Exercise goal:
From the first line to the last, reproduce the records below exactly, omitting any picture.

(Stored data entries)

Segment Open

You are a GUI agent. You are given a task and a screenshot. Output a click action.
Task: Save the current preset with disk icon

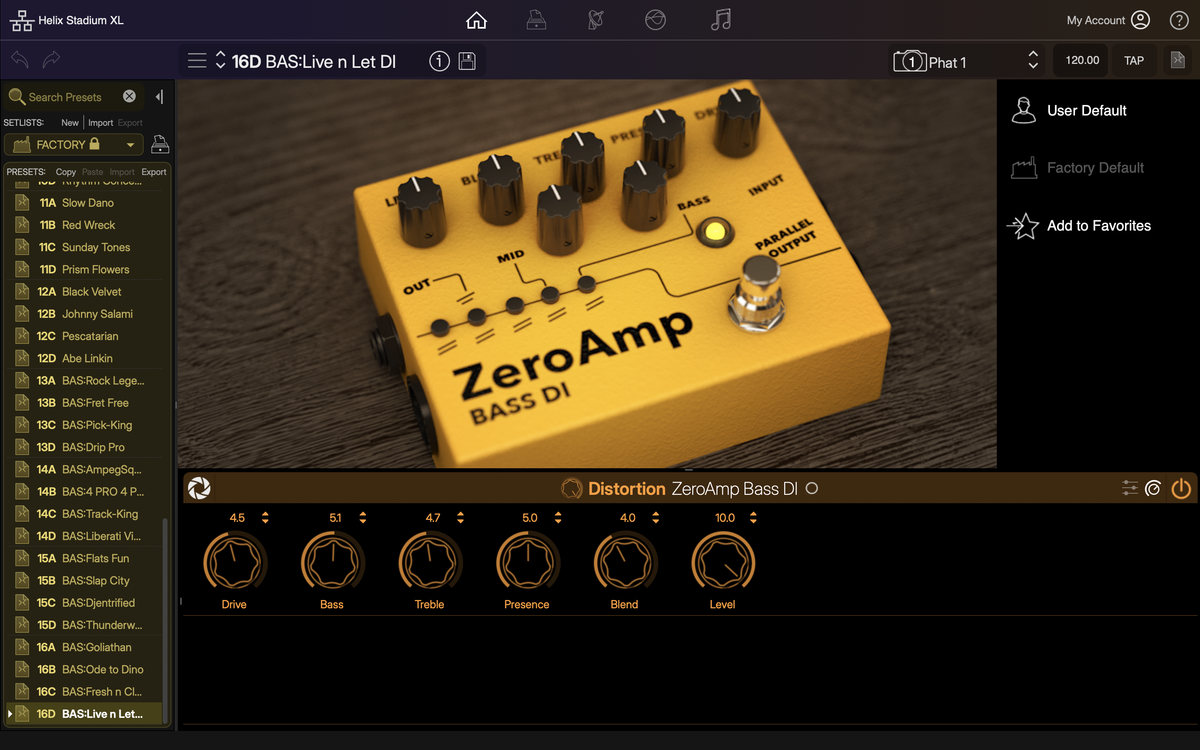[x=467, y=62]
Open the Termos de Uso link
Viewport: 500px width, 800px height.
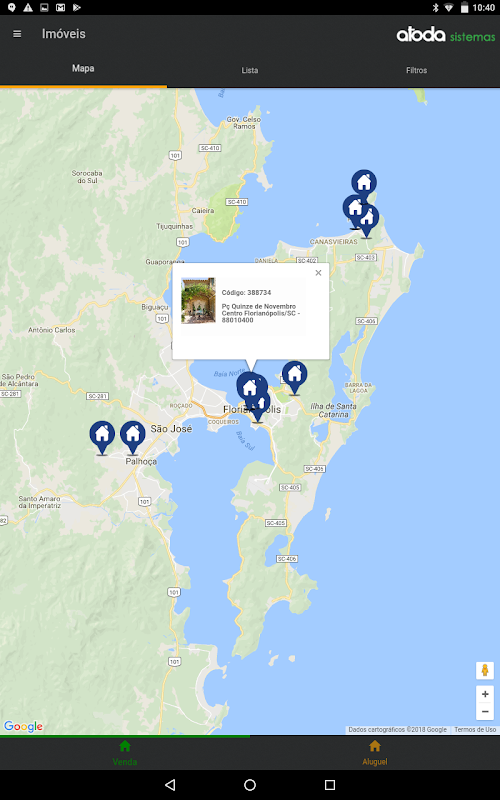point(475,730)
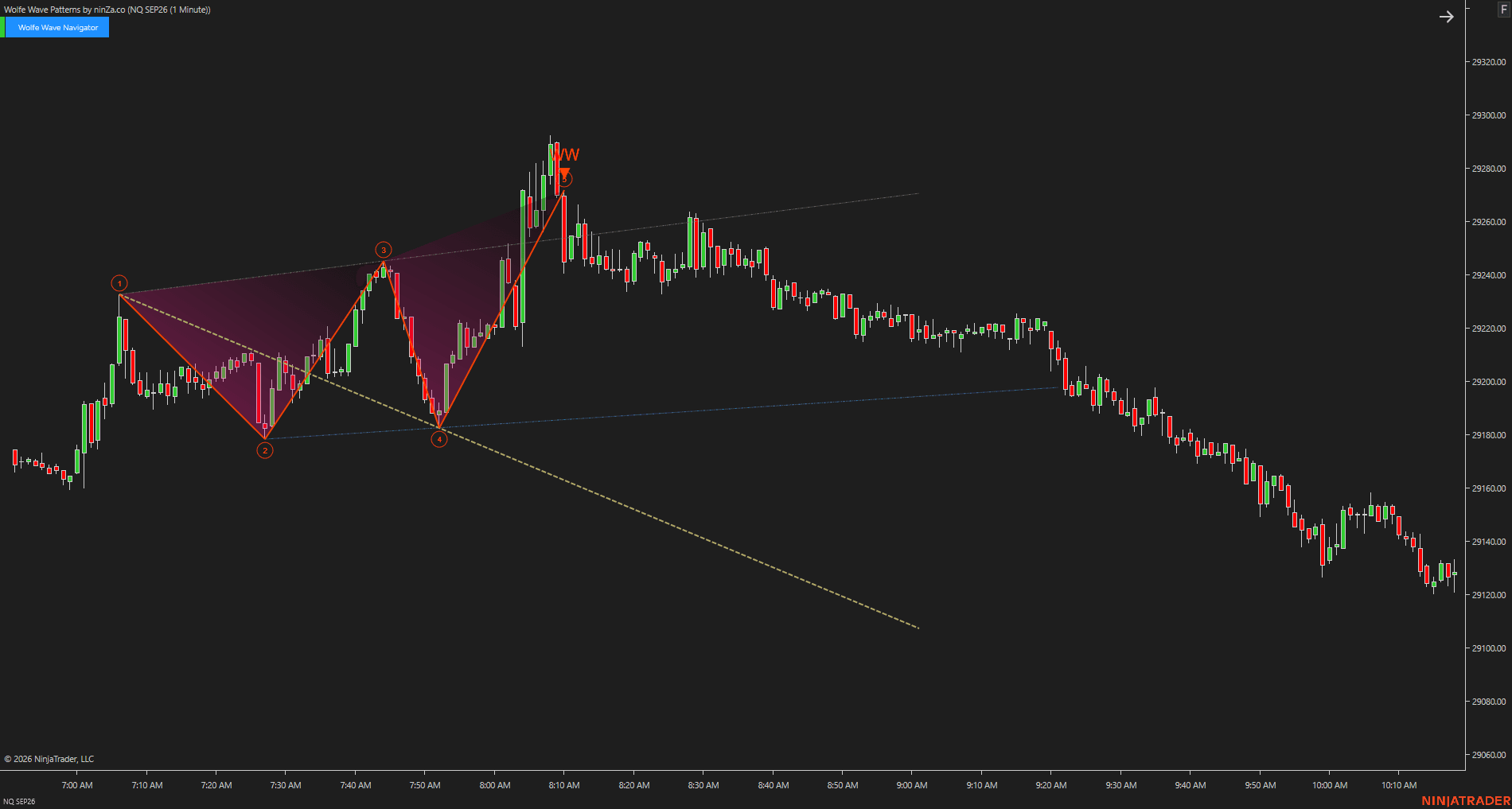The image size is (1512, 809).
Task: Click the 29200.00 price axis label
Action: tap(1488, 382)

Segment Closed

Response below:
You are a GUI agent. You are given a task and a screenshot. Output a click action.
Task: Save the current preset with disk icon

[x=467, y=62]
Open the Termos de Uso link
Viewport: 500px width, 800px height.
point(475,730)
The image size is (1512, 809).
Task: Click the 29200.00 price axis label
Action: tap(1488, 382)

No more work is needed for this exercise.